### Given request
Report every line of the material below that contains the word "size", copying each such line in full.
···
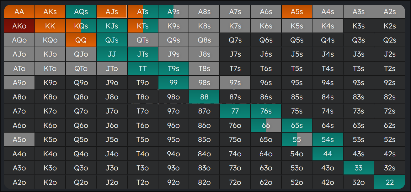Select the A5s suited hand cell
The image size is (411, 192).
(297, 12)
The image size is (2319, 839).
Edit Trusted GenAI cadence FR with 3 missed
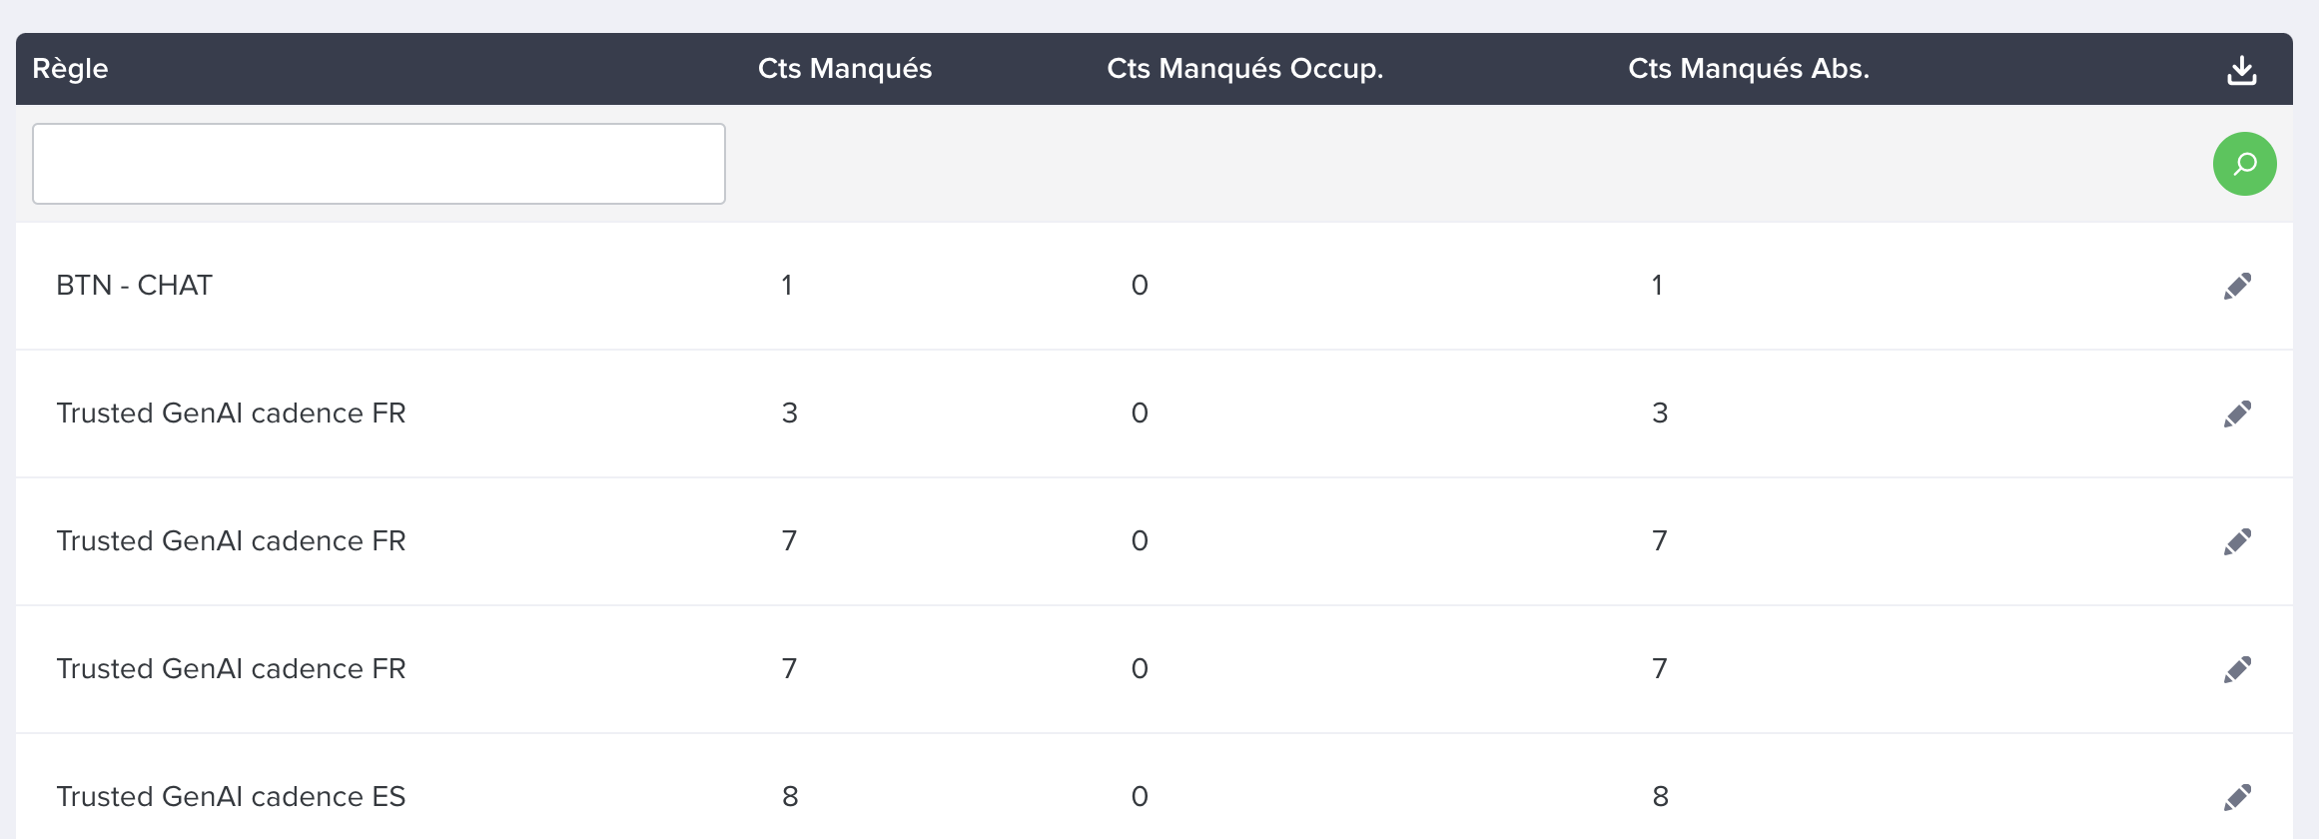coord(2237,415)
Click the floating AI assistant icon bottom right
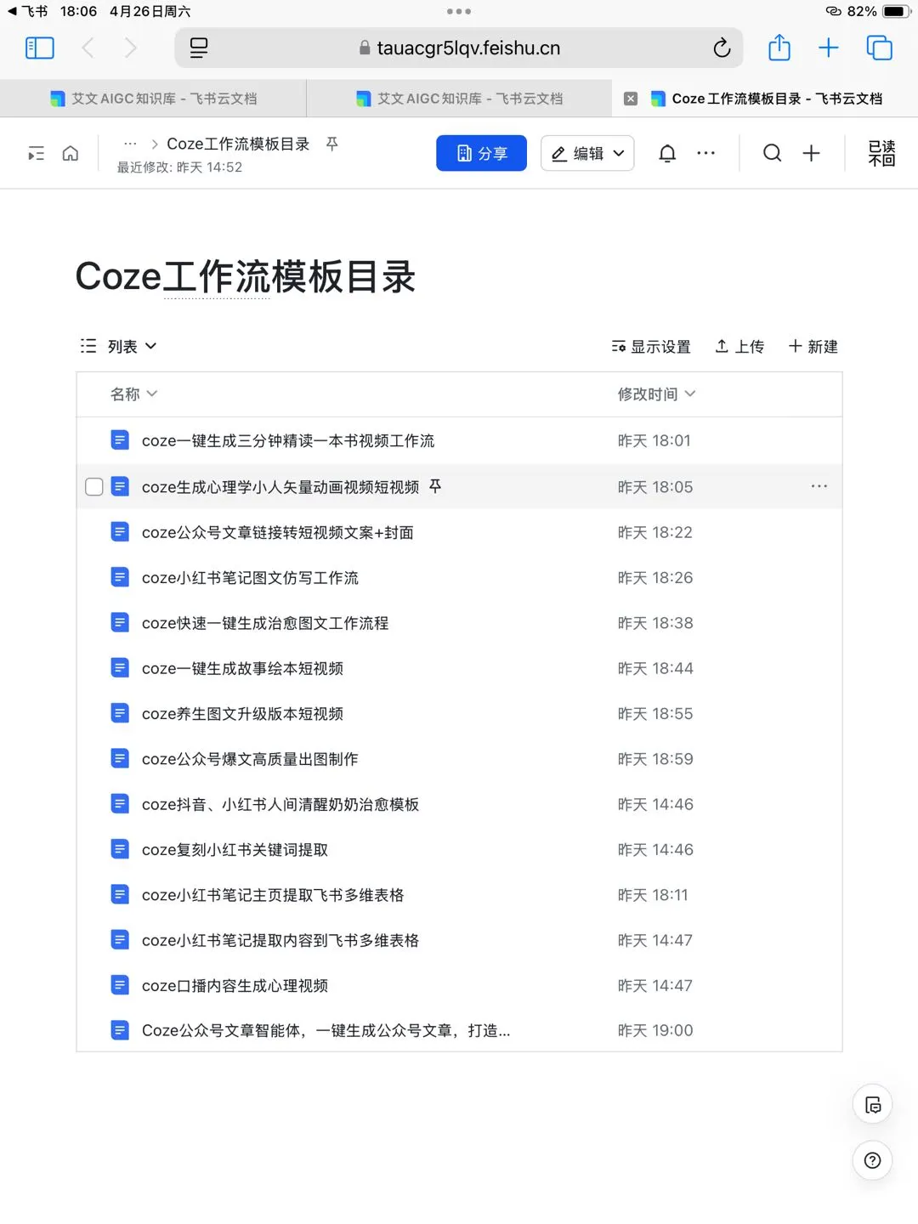Image resolution: width=918 pixels, height=1224 pixels. point(872,1103)
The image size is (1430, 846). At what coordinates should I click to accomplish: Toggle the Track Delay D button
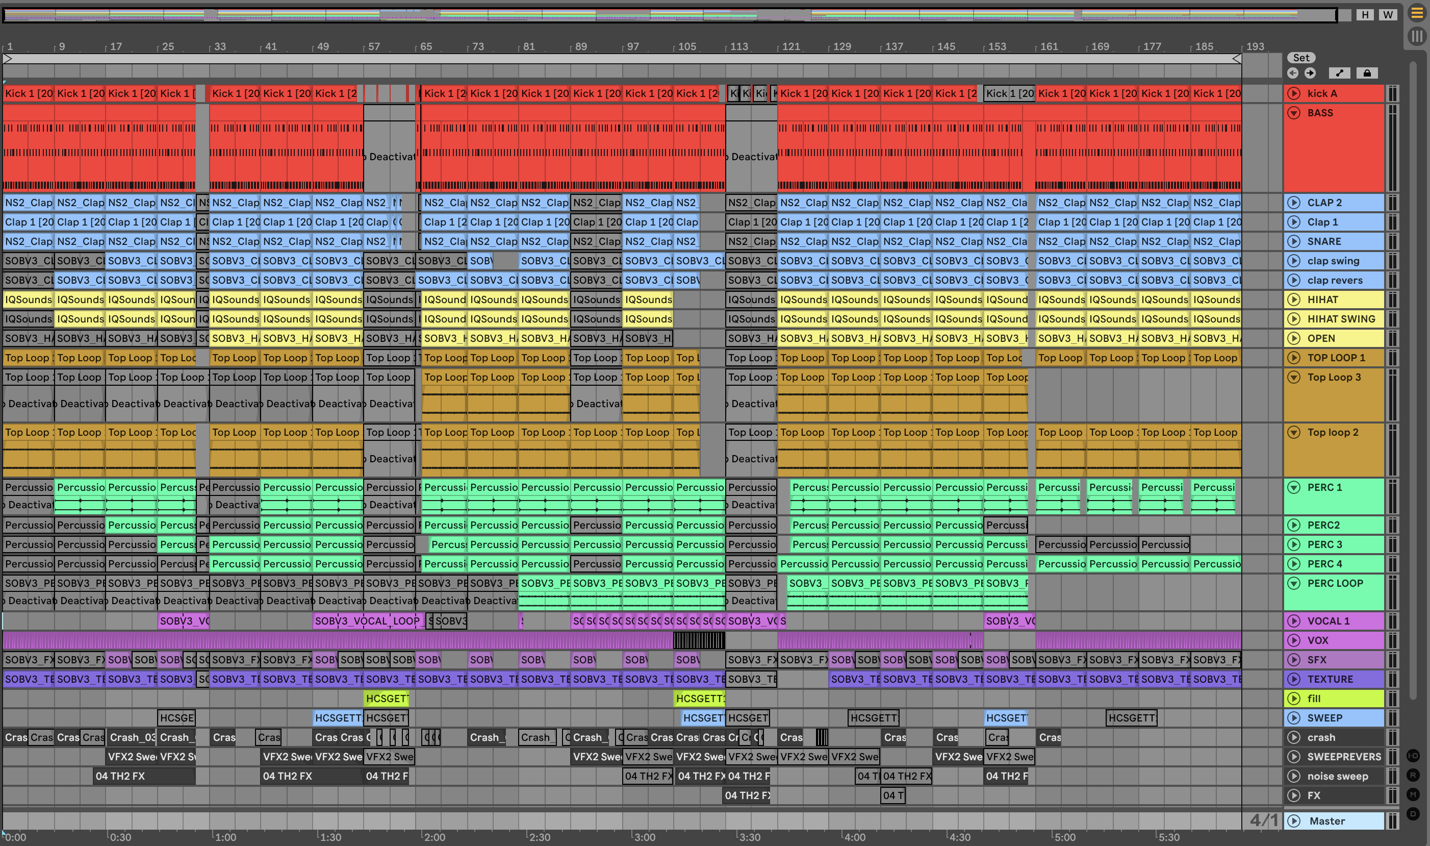[1413, 814]
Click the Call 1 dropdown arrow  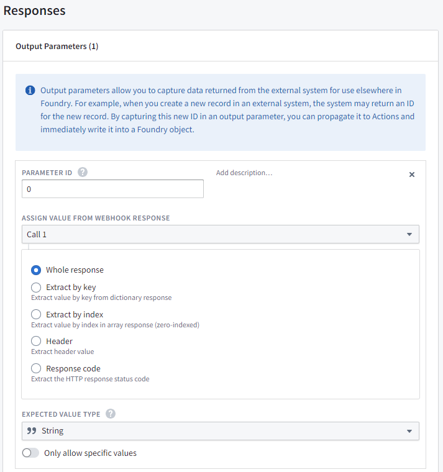409,234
···
### Response for this exercise
The image size is (411, 192).
The image size is (2319, 839).
The image size is (1430, 846). At what coordinates should I click to accomplish: Toggle the Track Delay D button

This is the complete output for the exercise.